Already on GitHub? Sign in to your account

Data format of "saved" designs #3

Open
meisl opened this issue Oct 29, 2013 · 32 comments
Open

Data format of "saved" designs #3

meisl opened this issue Oct 29, 2013 · 32 comments

Comments

@meisl
Copy link
Collaborator

meisl commented Oct 29, 2013

What the heck, I just can't resist:

So far I've found out that it's base64 encoded deflated (RFC1950) binary data that more-or-less represents the design area cell by cell. That's the rough idea.
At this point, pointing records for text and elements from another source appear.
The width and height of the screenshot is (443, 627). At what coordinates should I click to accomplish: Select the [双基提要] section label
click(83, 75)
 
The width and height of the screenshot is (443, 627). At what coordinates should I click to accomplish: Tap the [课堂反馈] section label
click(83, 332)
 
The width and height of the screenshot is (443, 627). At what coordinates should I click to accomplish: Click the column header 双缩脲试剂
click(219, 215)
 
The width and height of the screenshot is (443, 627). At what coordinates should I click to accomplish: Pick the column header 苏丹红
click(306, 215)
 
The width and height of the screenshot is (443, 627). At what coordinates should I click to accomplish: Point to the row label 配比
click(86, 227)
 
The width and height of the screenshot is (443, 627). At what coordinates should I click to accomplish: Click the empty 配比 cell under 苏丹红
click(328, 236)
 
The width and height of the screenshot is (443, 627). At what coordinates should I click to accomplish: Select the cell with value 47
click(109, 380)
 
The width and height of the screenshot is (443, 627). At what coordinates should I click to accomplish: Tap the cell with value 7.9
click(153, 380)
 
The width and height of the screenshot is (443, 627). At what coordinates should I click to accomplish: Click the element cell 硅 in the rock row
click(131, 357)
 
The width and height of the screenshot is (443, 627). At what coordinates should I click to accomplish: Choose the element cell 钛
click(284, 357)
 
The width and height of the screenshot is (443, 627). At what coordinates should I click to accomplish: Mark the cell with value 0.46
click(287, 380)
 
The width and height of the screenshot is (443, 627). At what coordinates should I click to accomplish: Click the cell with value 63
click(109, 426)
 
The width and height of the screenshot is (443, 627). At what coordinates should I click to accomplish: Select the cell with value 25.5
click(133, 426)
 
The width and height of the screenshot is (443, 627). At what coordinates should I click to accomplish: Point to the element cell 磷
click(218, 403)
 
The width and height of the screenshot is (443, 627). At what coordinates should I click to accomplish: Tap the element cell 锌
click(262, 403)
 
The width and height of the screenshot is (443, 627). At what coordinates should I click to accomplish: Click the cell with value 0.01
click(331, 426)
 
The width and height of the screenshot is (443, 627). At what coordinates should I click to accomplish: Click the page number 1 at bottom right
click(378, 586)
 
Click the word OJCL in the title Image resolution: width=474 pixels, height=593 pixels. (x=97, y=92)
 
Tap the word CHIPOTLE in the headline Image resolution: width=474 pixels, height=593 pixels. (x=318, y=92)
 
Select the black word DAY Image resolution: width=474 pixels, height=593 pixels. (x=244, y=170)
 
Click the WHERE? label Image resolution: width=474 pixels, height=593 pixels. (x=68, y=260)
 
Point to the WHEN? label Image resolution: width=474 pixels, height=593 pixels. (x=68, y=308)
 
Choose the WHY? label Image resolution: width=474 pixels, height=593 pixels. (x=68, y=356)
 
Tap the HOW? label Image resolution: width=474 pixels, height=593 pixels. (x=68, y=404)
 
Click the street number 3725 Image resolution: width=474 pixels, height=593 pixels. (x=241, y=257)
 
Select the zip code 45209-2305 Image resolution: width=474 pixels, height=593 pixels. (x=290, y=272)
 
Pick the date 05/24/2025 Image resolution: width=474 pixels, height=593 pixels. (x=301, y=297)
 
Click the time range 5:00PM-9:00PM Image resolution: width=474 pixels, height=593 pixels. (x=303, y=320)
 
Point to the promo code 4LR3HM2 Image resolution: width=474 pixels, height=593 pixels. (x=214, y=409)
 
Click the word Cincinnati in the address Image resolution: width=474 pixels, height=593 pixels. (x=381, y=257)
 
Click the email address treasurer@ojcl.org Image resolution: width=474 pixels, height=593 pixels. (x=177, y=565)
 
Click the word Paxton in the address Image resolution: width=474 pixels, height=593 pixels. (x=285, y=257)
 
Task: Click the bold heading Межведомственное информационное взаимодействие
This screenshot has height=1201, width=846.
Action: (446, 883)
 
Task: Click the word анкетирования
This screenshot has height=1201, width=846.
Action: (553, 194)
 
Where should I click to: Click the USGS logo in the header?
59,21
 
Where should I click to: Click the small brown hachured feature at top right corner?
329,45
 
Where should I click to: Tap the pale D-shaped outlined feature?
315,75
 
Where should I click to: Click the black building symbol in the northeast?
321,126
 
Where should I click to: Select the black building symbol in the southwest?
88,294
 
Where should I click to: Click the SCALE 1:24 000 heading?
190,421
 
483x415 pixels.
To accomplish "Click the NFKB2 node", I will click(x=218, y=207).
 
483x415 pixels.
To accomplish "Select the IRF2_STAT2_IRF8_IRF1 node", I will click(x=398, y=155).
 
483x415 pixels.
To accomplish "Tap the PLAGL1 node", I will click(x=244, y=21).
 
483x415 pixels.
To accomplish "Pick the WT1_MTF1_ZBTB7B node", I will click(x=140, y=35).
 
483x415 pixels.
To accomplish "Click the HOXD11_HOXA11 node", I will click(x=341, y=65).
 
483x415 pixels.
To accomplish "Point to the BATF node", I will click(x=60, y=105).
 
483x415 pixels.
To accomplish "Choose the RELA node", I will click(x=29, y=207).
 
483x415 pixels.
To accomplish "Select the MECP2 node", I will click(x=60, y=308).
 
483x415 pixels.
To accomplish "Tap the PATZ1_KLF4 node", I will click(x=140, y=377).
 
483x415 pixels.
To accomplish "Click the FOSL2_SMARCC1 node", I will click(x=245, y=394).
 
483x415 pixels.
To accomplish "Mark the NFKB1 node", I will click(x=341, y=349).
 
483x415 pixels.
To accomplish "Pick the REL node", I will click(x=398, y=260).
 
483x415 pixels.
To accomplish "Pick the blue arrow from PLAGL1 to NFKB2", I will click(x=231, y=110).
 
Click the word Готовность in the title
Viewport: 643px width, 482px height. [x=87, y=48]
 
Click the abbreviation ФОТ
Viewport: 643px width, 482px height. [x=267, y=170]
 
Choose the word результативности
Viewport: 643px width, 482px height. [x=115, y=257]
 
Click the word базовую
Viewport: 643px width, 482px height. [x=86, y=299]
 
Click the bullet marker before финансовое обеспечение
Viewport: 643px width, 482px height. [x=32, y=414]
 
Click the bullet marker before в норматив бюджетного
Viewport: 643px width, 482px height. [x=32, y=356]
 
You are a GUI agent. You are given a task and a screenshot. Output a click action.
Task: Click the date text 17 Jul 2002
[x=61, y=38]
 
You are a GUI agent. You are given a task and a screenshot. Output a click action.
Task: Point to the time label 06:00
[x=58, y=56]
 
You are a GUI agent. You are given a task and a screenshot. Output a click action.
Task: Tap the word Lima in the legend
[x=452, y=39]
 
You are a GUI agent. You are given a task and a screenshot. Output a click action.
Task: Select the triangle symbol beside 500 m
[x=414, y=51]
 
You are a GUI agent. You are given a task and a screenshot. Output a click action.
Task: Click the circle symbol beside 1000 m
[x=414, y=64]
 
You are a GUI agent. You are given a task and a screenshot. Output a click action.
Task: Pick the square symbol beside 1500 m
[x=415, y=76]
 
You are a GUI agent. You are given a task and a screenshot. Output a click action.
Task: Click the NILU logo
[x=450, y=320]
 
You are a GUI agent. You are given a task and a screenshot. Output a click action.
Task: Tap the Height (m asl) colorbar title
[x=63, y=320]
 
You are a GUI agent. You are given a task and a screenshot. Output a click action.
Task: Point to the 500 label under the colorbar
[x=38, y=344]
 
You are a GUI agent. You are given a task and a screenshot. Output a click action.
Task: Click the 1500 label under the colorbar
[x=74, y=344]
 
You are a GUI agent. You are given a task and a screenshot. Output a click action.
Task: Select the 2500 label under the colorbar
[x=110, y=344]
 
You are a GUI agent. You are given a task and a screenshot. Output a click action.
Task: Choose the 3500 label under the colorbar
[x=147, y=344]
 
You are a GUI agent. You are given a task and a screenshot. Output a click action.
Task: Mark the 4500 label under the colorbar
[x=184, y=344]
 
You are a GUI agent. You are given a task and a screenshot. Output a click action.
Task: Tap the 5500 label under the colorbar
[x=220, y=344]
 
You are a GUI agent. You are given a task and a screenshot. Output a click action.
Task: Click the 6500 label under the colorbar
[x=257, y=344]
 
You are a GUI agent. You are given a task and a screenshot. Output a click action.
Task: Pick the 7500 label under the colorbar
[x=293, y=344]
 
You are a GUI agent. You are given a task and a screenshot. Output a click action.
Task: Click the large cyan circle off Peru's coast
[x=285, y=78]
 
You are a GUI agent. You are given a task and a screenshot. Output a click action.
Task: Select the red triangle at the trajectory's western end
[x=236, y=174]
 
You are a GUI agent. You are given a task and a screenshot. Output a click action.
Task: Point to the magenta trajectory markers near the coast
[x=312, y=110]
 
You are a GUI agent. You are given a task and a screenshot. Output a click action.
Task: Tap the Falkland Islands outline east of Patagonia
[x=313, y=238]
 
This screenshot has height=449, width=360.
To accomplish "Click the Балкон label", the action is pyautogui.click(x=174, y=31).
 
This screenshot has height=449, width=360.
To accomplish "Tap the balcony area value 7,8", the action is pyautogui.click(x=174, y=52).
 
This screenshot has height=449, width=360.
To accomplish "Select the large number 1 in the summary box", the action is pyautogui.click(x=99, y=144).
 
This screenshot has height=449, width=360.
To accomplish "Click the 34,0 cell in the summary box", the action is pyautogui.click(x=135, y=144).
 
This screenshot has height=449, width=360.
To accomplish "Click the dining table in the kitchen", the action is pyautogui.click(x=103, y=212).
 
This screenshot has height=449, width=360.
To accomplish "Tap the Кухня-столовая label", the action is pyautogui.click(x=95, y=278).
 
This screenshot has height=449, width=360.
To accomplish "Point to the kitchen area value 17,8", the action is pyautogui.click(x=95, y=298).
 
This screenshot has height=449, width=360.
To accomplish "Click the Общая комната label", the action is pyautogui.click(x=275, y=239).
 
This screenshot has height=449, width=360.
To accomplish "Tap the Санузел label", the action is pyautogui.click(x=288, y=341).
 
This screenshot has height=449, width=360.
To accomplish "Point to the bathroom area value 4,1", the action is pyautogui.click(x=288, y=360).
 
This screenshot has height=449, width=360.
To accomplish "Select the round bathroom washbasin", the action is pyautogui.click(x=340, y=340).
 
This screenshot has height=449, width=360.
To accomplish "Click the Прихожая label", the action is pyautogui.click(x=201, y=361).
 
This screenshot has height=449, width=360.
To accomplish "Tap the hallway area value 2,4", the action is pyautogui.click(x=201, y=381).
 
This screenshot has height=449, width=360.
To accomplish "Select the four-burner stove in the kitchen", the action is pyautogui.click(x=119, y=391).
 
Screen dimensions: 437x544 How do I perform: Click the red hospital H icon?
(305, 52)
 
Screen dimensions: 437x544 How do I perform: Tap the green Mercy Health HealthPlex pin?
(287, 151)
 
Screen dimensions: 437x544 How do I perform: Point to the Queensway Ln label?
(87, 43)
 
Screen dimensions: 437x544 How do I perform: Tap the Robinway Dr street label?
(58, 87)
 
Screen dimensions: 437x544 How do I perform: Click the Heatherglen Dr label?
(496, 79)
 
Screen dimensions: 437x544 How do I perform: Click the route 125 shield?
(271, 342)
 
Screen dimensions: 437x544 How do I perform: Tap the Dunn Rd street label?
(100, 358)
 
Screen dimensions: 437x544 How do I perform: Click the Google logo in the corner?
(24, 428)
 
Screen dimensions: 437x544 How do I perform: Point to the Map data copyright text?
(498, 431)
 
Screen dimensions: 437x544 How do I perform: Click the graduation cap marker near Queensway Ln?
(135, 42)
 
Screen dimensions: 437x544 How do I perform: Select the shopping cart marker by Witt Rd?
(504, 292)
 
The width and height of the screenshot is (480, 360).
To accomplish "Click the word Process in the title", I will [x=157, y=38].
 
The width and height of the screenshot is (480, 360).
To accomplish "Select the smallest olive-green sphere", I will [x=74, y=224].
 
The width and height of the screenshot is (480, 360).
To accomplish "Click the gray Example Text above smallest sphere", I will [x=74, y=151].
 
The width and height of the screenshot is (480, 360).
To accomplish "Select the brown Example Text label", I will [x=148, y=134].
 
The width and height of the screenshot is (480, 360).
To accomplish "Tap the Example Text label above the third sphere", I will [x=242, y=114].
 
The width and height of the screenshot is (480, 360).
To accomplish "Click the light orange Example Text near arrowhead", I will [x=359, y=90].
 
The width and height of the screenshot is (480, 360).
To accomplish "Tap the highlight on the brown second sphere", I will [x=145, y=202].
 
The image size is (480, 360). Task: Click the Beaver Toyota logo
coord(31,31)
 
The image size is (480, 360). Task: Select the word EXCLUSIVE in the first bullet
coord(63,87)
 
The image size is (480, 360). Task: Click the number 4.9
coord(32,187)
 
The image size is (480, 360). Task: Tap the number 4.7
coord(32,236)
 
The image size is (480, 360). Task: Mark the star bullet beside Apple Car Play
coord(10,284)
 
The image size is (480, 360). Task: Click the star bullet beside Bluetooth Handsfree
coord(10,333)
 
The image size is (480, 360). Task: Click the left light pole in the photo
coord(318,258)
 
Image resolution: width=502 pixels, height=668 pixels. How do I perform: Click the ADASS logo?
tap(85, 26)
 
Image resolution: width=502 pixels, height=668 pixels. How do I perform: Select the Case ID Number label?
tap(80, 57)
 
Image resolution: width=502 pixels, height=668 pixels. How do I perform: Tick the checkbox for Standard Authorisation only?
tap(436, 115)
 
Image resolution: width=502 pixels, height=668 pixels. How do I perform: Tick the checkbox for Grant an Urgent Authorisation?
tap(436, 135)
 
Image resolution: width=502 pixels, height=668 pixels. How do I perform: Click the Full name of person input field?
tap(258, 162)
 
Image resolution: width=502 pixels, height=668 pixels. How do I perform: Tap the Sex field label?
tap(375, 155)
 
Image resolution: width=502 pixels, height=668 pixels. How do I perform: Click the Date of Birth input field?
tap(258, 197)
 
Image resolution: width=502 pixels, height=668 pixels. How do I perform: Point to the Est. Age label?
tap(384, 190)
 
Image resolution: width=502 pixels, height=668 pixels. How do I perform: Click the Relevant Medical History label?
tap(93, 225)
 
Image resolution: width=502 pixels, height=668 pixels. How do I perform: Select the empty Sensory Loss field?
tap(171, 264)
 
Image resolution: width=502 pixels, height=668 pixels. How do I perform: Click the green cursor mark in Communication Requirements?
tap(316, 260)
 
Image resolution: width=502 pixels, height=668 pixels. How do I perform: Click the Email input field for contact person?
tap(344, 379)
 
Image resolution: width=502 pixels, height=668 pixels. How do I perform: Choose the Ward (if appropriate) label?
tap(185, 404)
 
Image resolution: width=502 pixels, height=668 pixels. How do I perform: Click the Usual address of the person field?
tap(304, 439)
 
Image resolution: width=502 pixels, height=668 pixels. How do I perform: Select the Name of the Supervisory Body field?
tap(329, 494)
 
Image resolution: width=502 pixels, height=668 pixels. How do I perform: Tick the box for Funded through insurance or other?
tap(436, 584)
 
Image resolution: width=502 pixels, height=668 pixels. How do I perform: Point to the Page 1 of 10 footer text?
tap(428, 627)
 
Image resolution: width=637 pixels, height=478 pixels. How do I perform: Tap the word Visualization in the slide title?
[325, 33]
BUT: plz note that in fact things aren't (can't be) as easy as "cell by cell". That's because of the connections that can be in the metal layer or the silicon (P or N, which of them might be implicit), or both.
So one (stupid) way to encode all this into a one-cell representative datum would be to enumerate all possible combinations.
However, that
a) would mean a lot of redundancy (think: connected-to-right implies right neighbour to be connected-to-left and so on). Although, one might just say (ie have said): "let deflate do its job"...
and
b) does not match the _in_flated size of the data compared to what I calculated (actual is way less than what I think it needed to be)

Hence I guess there's rather two chunks of information:

  • cell contents: metal or not, silicon or not and if so which, via or not, junction or not; like so (of course not all of the combinations)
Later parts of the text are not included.